Revista Opinión
¿Saben ustedes que la famosa prisión de Alcatraz se llama así a causa de los pájaros que anidan en la isla? Pese a que la Roca es ya tan sólo un museo para curiosos o cinéfilos, los alcatraces aún planean sobre ella. Estas aves quizá no sepan que los únicos inquilinos que habitan hoy las celdas son tan sólo maniquíes de cartón piedra, mobiliario de atrezzo y guión prefabricado para avivar la imaginación de los turistas. Aún así, el show atrae cada año a más espectadores que huéspedes tuvo la prisión en toda su ajetreada existencia.
La ficción, alimentada por el cine, el boca a boca o el connatural morbo, fabrica para nosotros una trama quizá no tan inquietante como la realidad misma, pero sí digerible y lúdica. Por un momento podemos codearnos con la maldad y la perfidia sin vernos involucrados. Exagerarla o aplacar su crueldad a gusto de nuestro aguante, sentir el horror sin padecer sus consecuencias, indignarnos sin sufrir de úlcera.
Los visitantes recorren en silencio las dependencias en las que anónimos y famosos delincuentes, asesinos, hamposos y demás prestidigitadores del suspense penaron en la trena sus excitantes biografías a mayor gloria del perplejo turista. Pasen y vean. En este pasillo, los recién llegados caminan desnudos hasta sus respectivas celdas, mientras los reclusos vociferan lascivos requiebros a los novatos. Más al fondo, puede contemplarse casi intacto el habitáculo de Frank Morris y los hermanos Anglin, inmortalizados por Don Siegel en la estupenda película de 1979, La fuga de Alcatraz. Aún se pueden ver las sábanas rellenas de almohadas y la cabeza de Morris, elaborada con pasta y recubierta de jabón y pelo para no levantar las sospechas de los funcionarios. Al fondo, un agujero en la pared evoca la épica evasión.

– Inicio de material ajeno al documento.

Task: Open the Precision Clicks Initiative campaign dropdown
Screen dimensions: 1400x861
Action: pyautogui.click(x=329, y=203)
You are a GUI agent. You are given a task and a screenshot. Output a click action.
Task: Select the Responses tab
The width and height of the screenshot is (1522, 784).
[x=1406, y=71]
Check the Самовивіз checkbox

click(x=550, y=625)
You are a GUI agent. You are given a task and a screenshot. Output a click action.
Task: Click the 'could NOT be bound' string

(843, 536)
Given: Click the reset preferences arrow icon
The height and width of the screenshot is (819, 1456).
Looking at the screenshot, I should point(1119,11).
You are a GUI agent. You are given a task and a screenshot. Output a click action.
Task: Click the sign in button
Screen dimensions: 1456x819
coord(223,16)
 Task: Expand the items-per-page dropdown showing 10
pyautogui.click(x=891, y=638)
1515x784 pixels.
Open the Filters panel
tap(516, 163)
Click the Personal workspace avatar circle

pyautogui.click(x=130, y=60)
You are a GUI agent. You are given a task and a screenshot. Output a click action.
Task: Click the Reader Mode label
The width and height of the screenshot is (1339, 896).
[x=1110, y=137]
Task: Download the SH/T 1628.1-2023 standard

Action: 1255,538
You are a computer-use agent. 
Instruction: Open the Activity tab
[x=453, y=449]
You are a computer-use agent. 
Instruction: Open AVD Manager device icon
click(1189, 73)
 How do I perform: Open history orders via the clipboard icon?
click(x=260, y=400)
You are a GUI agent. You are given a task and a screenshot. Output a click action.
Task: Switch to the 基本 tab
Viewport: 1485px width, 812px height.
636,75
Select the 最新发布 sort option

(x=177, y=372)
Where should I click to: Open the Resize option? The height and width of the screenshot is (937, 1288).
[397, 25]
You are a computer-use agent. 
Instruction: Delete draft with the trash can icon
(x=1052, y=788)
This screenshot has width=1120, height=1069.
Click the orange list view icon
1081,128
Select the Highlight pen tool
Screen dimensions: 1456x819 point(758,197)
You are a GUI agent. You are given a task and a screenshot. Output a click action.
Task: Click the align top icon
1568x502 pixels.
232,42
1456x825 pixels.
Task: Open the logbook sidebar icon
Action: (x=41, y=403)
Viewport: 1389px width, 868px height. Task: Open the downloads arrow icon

Poco importa que Morris y los Anglin fueran unos pájaros de cuidado. Si la ficción puede recrear su odisea para nosotros, aplaudimos la ilusión, fascinados por tener la oportunidad de ser espectadores pasivos de sus fechorías. Mientras que no tengamos que sufrir en nuestras carnes las infaustas consecuencias de sus actos, ningún pudor nos impedirá disfrutar de su hagiografía, visitar los santos lugares en los que maquinaron su fuga y salir sanos y salvos tras la experiencia.
De igual forma asistimos impávidos desde nuestro sillón a la película diaria del caso Gürtel. Si lees los periódicos o ves la tele, difícilmente podrás librarte de obtener una entrada gratuita para el espectáculo. No te resistas, siéntate cómodamente y verás. Fuertes emociones de indignación, rabia, desidia y hartura recorrerán tu rabadilla. Sin embargo, una vez inoculada la primera dosis de información, no podrás evitar repetir. Engancha, de verás. Despotricarás, te levantarás maldiciendo a la madre de esos pajarracos que pasean sus Armani sin ensuciarse y se ríen en las narices de los jueces, sentenciando a media sonrisa que ellos sólo buscaban ganar dinero, que quizá sus cuentas fiscales fueron oscuras, pero que ellos no son menos decentes que aquellos a los que hicieron ricos. Mientras, sus mujeres lucen por la Castellana perlas, bolsos y relojes que aceptaron con humilde agradecimiento de sus mecenas. Sus hijos están matriculados en los mejores colegios, comen menús a lo Arzak y viajan de vacaciones a Bora Bora. De película.
Me recuerda a esa escena de Uno de los nuestros (Martin Scorsese, 1990) en la que Ray Liotta, que interpreta al mafioso Henry Hill, confiesa despreocupado ante los jueces: "Podía tener lo que quería con una simple llamada de teléfono. Coches, las llaves de una docena de apartamentos en toda la ciudad, apostar veinte o treinta mil dólares en un fin de semana y luego gastar las ganancias en una semana... Cuando no tenía un centavo en el bolsillo, iba y robaba más. Controlábamos todo... Todo el mundo ponía la mano y por ese motivo todo podía comprarse."
A nosotros, meros turistas del despropósito, tan sólo nos queda asistir perplejos a este espectáculo de ornitología, confiados en que nunca en nuestra vida se nos cruce un pájaro de estos que picotean el mejor grano y a los que difícilmente les alcanzará el torpe disparo del cazador.